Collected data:

□ □ □

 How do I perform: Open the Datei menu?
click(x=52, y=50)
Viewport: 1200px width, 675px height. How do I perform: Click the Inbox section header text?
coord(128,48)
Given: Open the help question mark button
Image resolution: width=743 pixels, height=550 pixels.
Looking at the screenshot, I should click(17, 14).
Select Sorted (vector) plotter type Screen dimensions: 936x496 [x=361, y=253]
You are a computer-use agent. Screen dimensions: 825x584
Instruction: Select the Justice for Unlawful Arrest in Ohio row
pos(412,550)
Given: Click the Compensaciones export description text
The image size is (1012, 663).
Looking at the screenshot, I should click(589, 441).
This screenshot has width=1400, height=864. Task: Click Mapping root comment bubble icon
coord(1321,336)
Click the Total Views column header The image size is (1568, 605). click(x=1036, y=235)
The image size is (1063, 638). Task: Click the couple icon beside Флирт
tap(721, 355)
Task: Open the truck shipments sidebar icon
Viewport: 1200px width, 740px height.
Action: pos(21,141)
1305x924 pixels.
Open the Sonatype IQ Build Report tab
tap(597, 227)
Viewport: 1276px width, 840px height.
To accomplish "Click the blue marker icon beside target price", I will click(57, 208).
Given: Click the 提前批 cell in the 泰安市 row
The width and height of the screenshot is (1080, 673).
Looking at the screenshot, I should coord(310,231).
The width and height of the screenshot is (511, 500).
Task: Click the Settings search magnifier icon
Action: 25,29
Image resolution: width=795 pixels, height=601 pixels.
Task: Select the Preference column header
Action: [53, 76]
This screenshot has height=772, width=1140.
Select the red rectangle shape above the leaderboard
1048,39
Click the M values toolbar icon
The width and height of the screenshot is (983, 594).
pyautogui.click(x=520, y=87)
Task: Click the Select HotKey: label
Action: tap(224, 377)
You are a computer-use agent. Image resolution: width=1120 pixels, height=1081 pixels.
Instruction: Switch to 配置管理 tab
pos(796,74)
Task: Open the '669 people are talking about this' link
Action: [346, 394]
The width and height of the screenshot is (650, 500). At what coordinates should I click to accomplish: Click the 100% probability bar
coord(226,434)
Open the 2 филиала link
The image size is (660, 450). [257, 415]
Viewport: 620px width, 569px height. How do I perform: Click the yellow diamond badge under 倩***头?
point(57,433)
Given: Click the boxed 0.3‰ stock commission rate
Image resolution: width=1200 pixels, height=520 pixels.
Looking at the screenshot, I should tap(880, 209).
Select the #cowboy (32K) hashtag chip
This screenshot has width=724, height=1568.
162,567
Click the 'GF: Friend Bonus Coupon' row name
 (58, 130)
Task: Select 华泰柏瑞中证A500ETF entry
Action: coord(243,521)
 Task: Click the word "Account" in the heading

□ □ □

Starting with the line above that holds "1305x924 pixels." and stopping with the line that holds "Given: Click the 提前批 cell in the 泰安市 row", reproduce each line exactly, omitting all other lines.

EXERCISE RESPONSE:
1305x924 pixels.
Open the Sonatype IQ Build Report tab
tap(597, 227)
Viewport: 1276px width, 840px height.
To accomplish "Click the blue marker icon beside target price", I will click(57, 208).
Given: Click the 提前批 cell in the 泰安市 row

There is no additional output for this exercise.